Placement of incisions can be done with a No. 11 blade in the locations where the future scar can be easily concealed. Fat grafts can be harvested through the same incision made for infiltration of the aesthetic solution. The size of the incision is about 2 to 3 mm. A tenotomy scissor is used to dilate the underlying subcutaneous tissue through the incision to allow insertion of the harvesting cannula with ease. The aesthetic solution is then infiltrated to the donor site 10 to 15 minutes before fat extraction, which makes harvesting of the fat graft easier and less traumatic. The ratio of aspirated fat to tumescent solution should be about 1:1 so that each pass of fat extraction can be more efficient.

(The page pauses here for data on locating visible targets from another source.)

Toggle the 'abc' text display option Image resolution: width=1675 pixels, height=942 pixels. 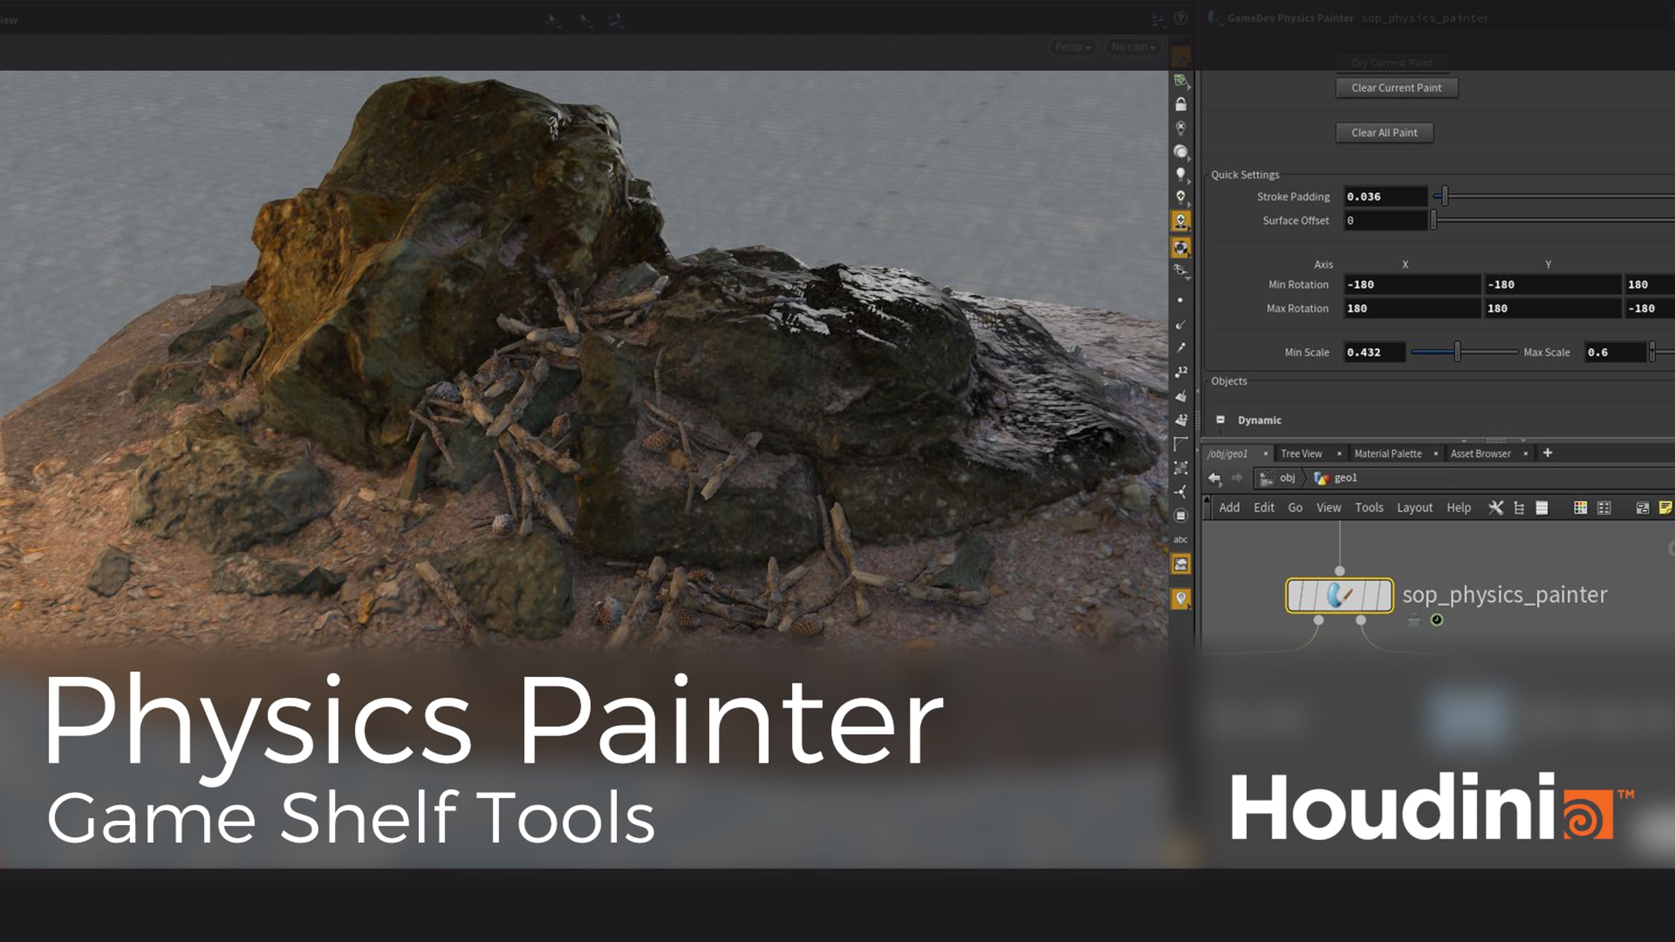1180,539
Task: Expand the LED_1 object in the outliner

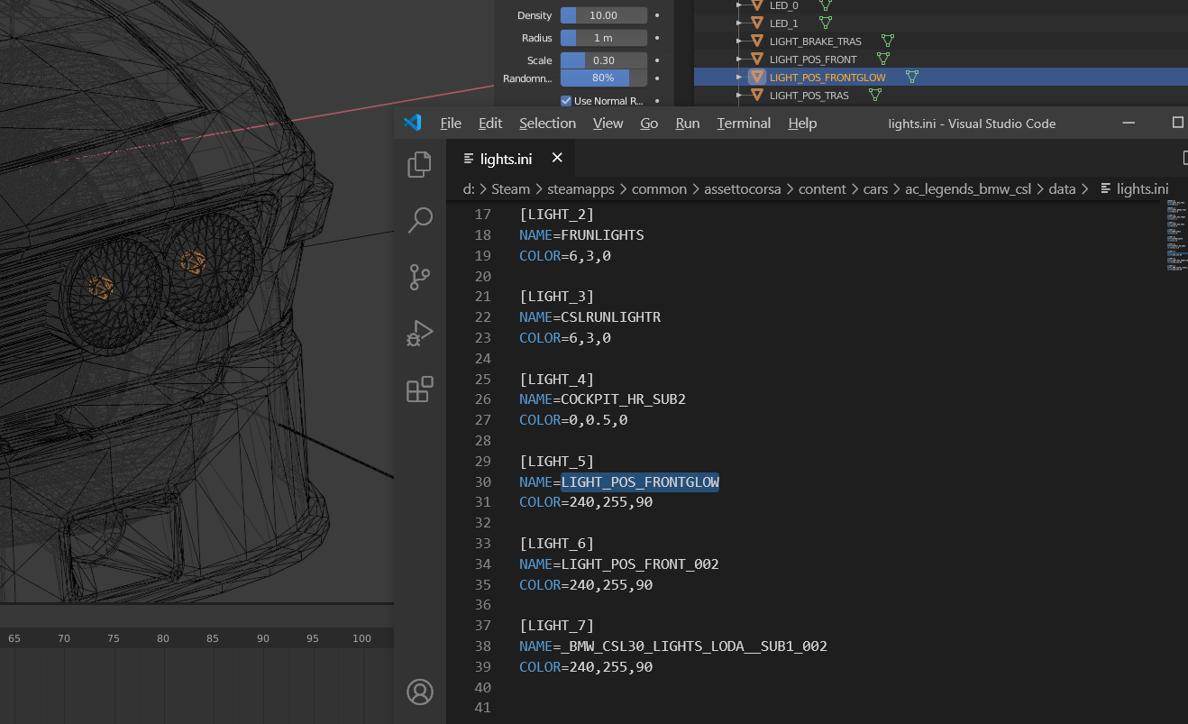Action: point(739,23)
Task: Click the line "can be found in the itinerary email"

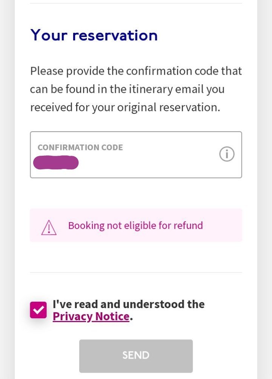Action: tap(127, 89)
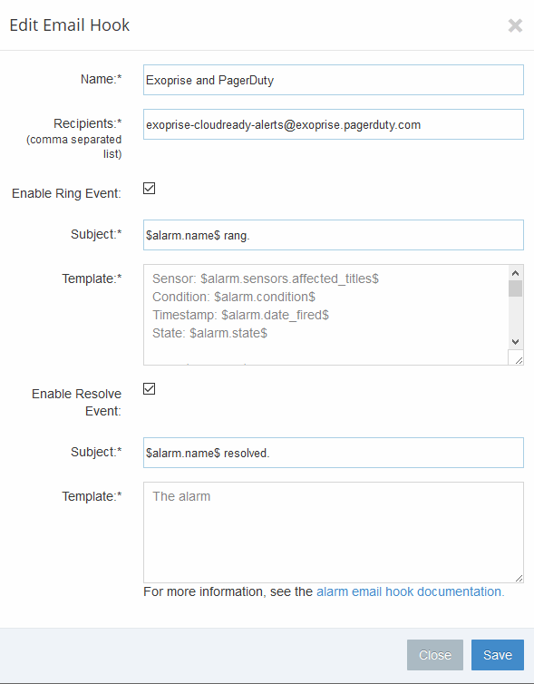
Task: Close the Edit Email Hook dialog via X icon
Action: 515,25
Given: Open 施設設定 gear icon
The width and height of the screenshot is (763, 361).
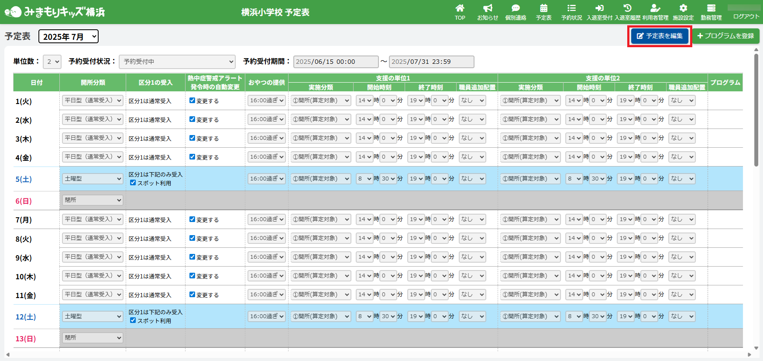Looking at the screenshot, I should click(683, 8).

A 10-mL Luer-Lok syringe is used and connected with a harvesting cannula. The authors prefer a 10-mL syringe to a larger one because the 10-mL syringe is less cumbersome in hand. The harvesting cannula is 15 cm long with a blunt tip and has dual openings like the shape of a bucket handle ( Fig. 2 ). Gently pulling back on the plunger creates a 2-mL space vacuum of negative pressure in the syringe. With a gentle back-and-forth movement of the syringe, the fat is gradually collected inside the syringe ( Fig. 3 ). If little fat with too much fluid is present within the syringe, the fluid can be easily pushed out from the bottom of the syringe in a vertical position and fat extraction can be continued. After harvest, all incision sites are closed with interrupted sutures once excess tumescent fluid or blood has been milked out.




Fig. 2


The instruments used for fat injection: Different size and shape of cannulas are used as needed. The forked-tip cannula can be used to release fibrotic tissue, scar, or adhesion.



Fig. 3


Fat graft harvesting: back-and-forth movement with a 10-mL syringe, and fat grafts are easily aspirated into the syringe.

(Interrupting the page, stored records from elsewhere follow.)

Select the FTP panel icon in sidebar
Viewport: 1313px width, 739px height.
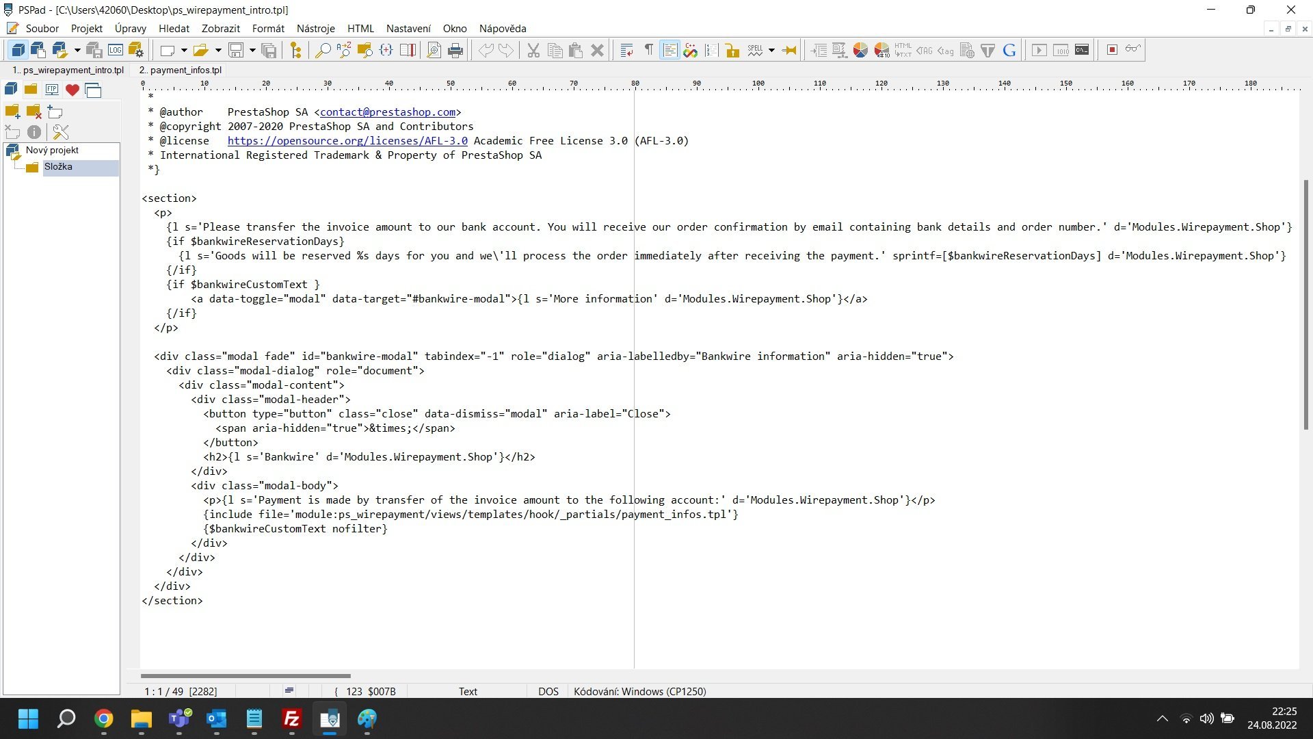51,90
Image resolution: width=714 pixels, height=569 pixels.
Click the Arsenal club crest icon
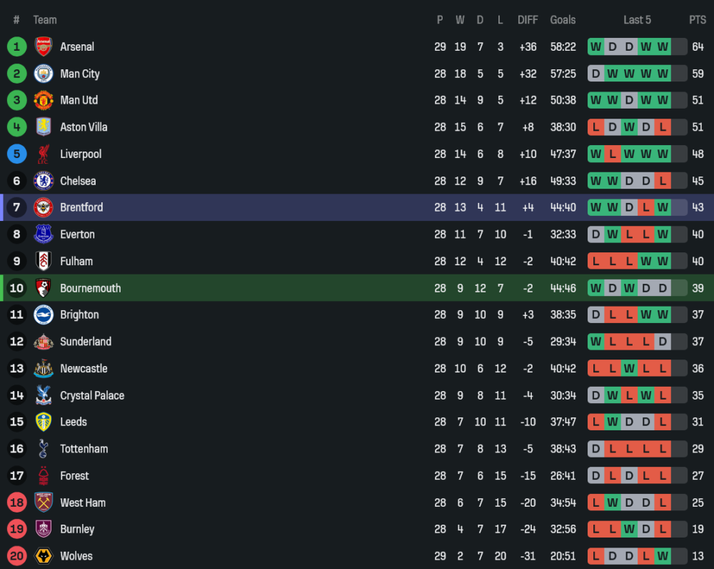44,47
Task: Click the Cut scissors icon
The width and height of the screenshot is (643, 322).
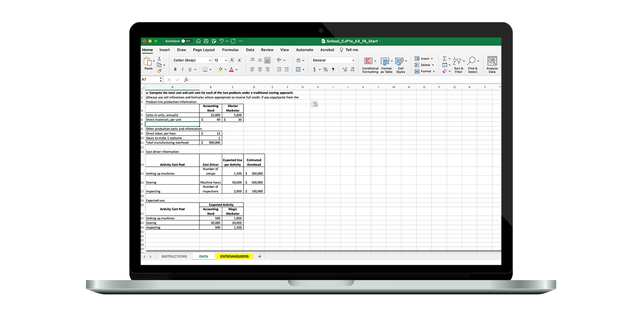Action: (159, 59)
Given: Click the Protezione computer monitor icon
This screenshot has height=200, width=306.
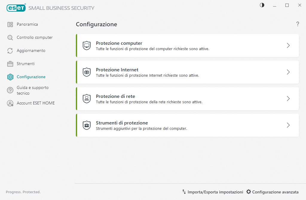Looking at the screenshot, I should pyautogui.click(x=87, y=45).

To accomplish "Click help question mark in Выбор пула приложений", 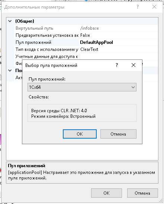I will pyautogui.click(x=117, y=65).
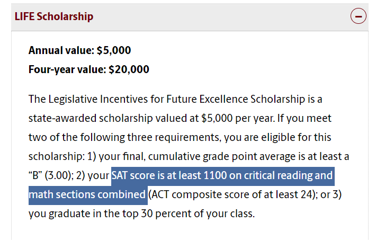This screenshot has height=240, width=385.
Task: Click the LIFE Scholarship heading title
Action: coord(54,16)
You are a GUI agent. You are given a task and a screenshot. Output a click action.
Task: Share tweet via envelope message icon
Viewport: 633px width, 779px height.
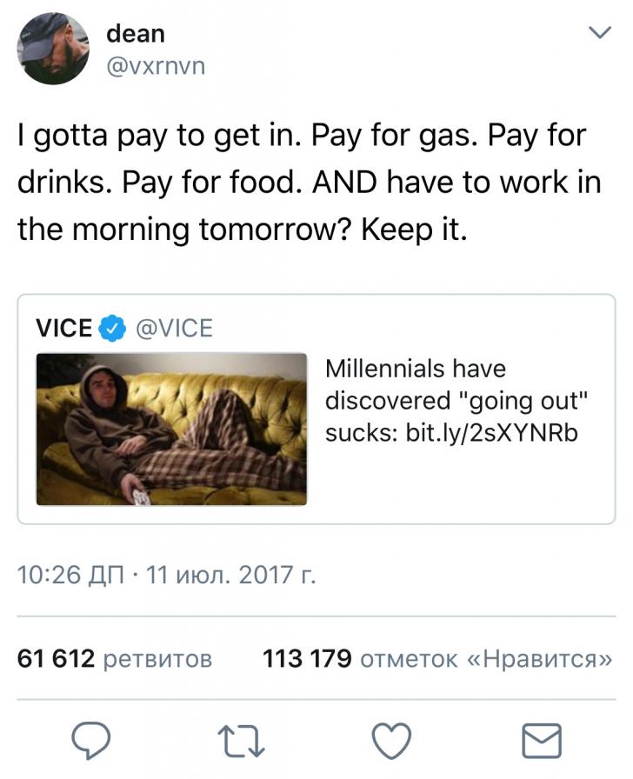click(542, 740)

Large- or mega-volume harvesting technique


For large-volume fat grafting, one well-conducted study has showed that fat harvested with low aspiration pressure (<250 mm Hg) has a more viable adipocyte count than that harvested with high aspiration pressure (>760 mm Hg). Several devices have shown their potentials for large- or mega-volume fat graft harvesting with reliability in yielding a greater number of viable adipocytes and a higher level of cellular function within fat graft compared with the standard liposuction technique. One of the examples is the LipiVage fat harvest, wash, and transfer device (Genesis Biosystems, Inc, Lewisville, TX). It may have certain benefits for less-experienced surgeons to use the device for harvesting and processing fat grafts so that such fat grafts can be more consistent in terms of their viability and intact structure. Khouri and colleagues advocated a low-pressure vacuum (300 mm Hg) liposuction with a specially designed device (KVAC-Syringe; Lipocosm, Key Biscayne, FL) to harvest the fat graft with constant low pressure and place it to low G force (15 g, 2 to 3 minutes) using a hand-cranked centrifugation for mega-volume graft harvest and processing. A newly designed harvesting cannula by Khouri may have many advantages because of its efficiency and less trauma to adipocytes. Such a cannula can be incorporated into a large-volume fat grafting instrument set and be used in conjunction with lower suction pressure for large-volume fat graft harvest ( Fig. 4 ).




Fig. 4


A newly designed cannula with multiple side holes for large- or mega-volume fat graft harvest.


Fat Graft Processing


Several methods have been proposed to effectively remove the infiltrated solution and cell debris within the lipoaspirates and to obtain more concentrated fat grafts. However, it is actually the most controversial and disagreeable issue in fat grafting even among many experts in the field. Common methods for processing fat grafts include centrifugation, filtration, or gravity sedimentation.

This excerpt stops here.